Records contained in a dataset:
BEGIN

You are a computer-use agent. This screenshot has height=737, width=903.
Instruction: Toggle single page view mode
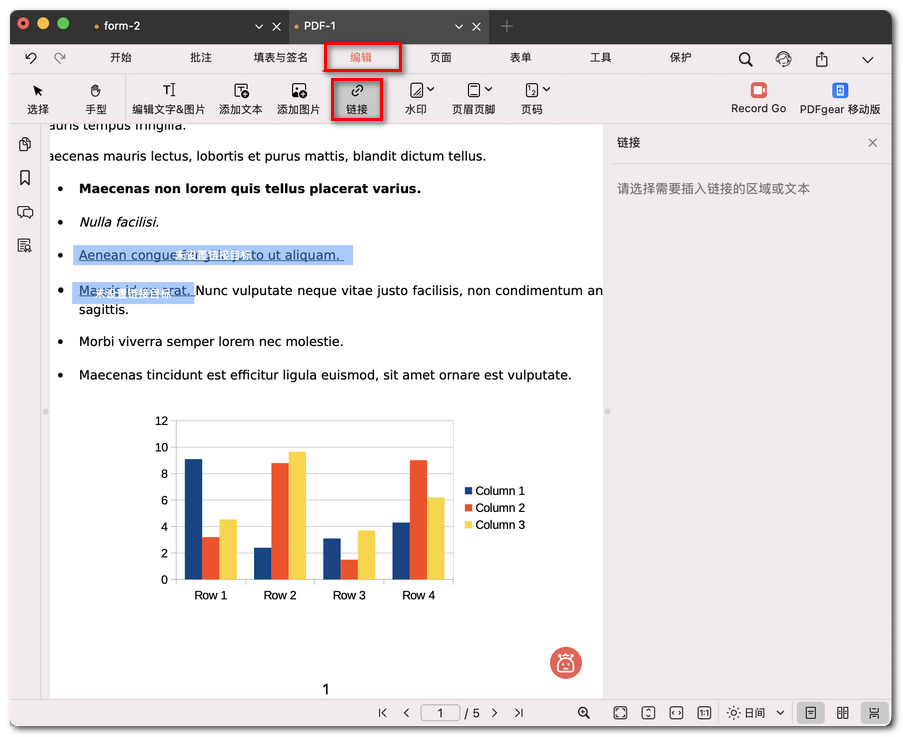pos(811,713)
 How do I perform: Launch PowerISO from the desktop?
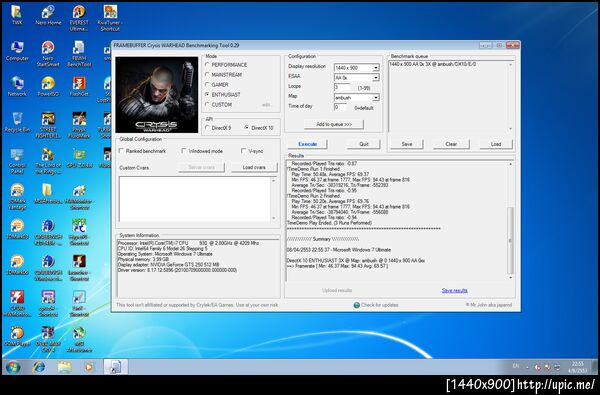[48, 86]
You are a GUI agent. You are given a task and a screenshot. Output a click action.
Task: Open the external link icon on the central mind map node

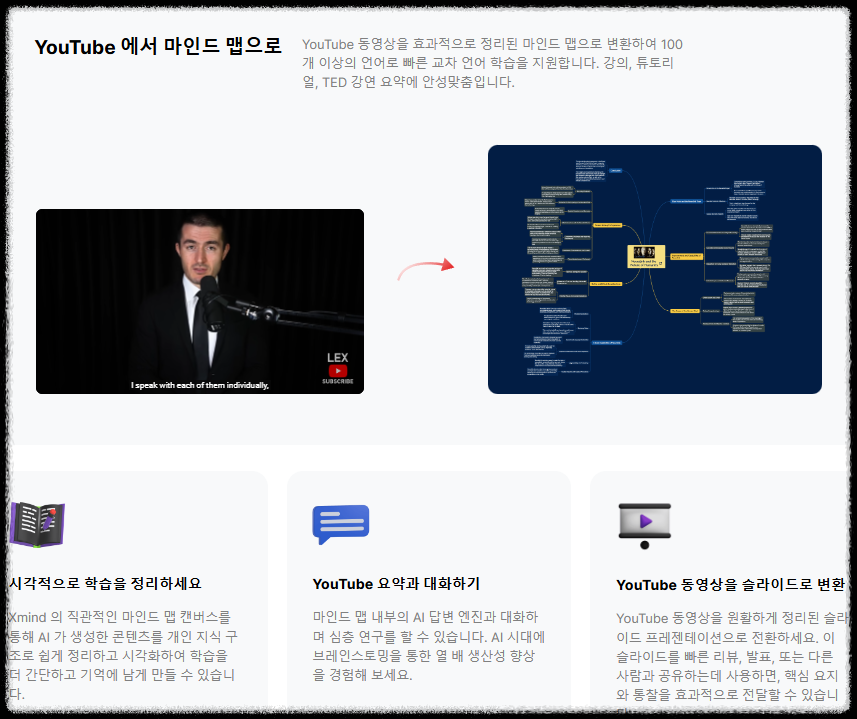[660, 263]
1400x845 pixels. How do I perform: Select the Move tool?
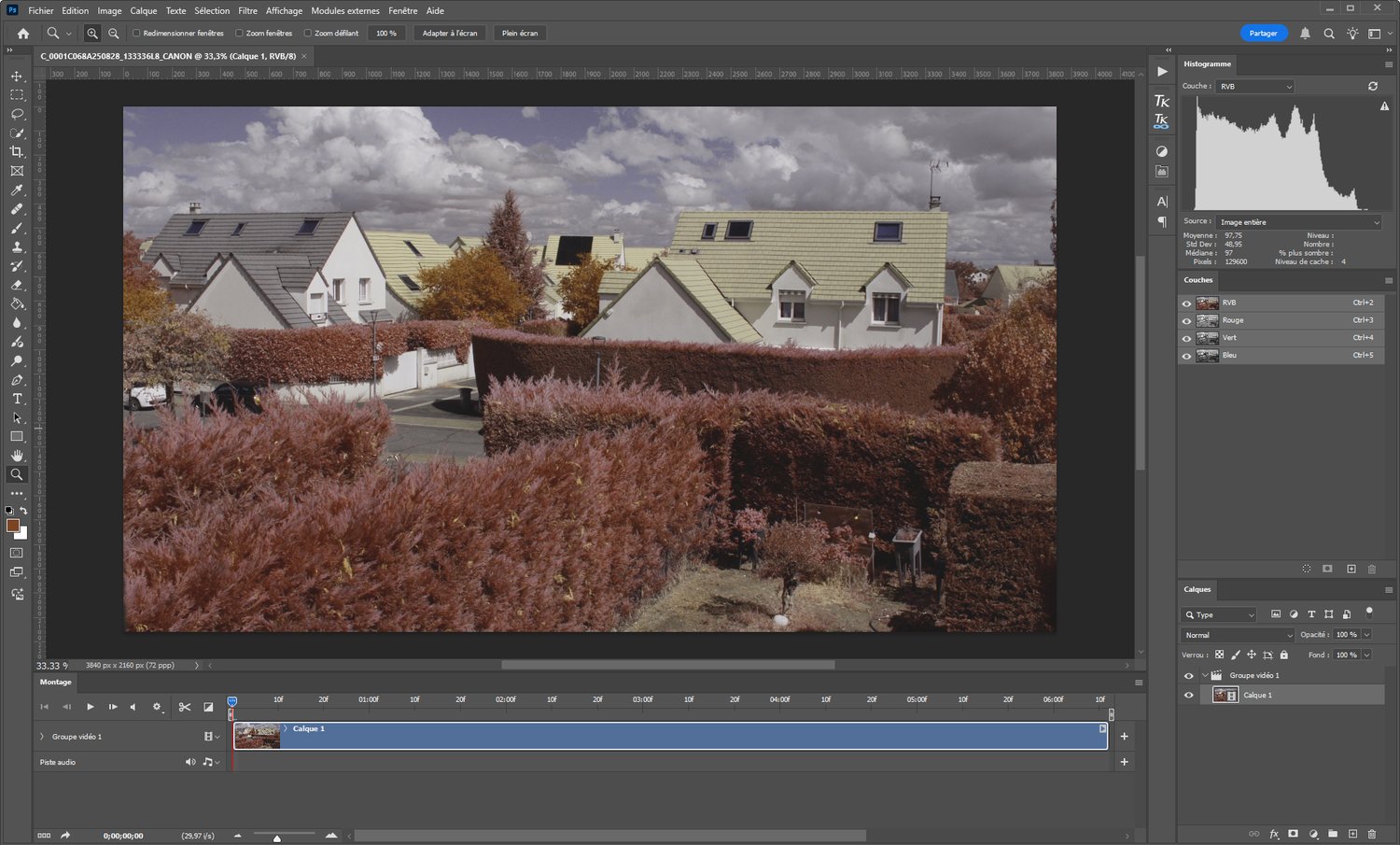pos(17,76)
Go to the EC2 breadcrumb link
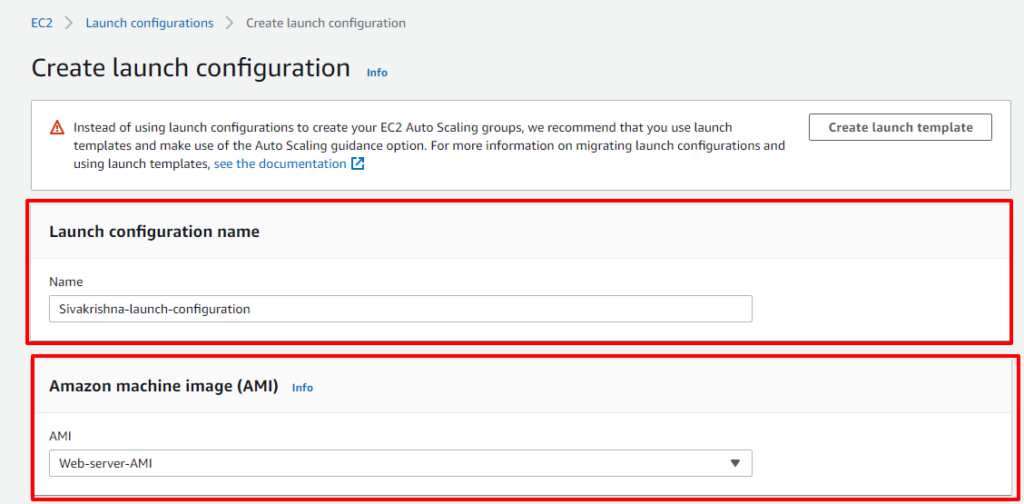Screen dimensions: 1024x504 [42, 23]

END

= YOUR ASSIGNMENT =
Repeat the records above word for word, apart from the pictures.

= REPLY TO THE TASK =
You are a computer-use agent. This screenshot has height=737, width=903.
Instruction: Toggle single page view mode
pos(811,713)
 How do I perform: Launch PowerISO from the desktop?
[48, 86]
You are a GUI agent. You are given a task and a screenshot. Output a click action.
Task: Open the external link icon on the central mind map node

[660, 263]
1400x845 pixels. How do I perform: Select the Move tool?
pos(17,76)
Go to the EC2 breadcrumb link
Screen dimensions: 1024x504 [42, 23]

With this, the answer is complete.